Work required ▸ Show the lines below where "agent" occurs.

Records to use ▸
···

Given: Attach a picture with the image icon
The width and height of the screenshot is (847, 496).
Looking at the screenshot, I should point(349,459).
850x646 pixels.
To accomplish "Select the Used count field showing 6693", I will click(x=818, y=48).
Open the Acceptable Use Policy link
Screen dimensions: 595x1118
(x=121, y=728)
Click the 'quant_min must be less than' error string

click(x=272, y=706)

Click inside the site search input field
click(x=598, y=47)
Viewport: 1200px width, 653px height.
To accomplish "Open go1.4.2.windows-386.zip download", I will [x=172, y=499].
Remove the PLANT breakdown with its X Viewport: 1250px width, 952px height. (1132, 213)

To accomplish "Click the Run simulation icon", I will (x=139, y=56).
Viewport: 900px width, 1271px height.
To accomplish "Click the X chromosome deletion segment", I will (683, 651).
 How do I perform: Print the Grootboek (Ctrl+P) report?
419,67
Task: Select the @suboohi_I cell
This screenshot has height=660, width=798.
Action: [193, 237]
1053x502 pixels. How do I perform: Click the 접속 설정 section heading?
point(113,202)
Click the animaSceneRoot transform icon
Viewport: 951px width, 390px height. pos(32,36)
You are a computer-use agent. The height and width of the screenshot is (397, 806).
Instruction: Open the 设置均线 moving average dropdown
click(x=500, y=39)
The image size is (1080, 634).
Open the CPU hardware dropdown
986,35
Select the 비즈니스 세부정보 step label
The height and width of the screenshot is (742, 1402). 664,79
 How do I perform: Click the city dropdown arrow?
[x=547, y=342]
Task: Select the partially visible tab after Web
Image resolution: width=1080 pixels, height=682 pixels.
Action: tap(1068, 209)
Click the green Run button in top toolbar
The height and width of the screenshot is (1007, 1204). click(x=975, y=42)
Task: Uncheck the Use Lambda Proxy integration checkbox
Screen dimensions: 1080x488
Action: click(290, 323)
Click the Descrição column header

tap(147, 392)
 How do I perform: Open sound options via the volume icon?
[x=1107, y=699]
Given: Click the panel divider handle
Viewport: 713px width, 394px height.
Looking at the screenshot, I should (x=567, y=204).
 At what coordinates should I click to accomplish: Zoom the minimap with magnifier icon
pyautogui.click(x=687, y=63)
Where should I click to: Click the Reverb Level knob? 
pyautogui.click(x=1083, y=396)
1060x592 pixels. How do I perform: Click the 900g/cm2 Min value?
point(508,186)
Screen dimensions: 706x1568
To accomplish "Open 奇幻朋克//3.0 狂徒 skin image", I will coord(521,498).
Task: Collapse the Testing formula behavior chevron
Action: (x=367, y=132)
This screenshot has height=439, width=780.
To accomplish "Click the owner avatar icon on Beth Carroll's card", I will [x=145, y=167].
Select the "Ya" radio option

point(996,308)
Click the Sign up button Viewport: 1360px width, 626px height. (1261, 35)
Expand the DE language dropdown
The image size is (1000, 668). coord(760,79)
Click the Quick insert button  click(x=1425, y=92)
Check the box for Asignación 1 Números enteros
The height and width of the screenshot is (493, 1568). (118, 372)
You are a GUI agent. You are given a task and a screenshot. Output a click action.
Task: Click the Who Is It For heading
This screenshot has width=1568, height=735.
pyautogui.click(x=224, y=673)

···

Task output ▸
You are a computer-use agent. The height and width of the screenshot is (397, 806).
You are a GUI agent. You are given a task and a screenshot. Output a click action.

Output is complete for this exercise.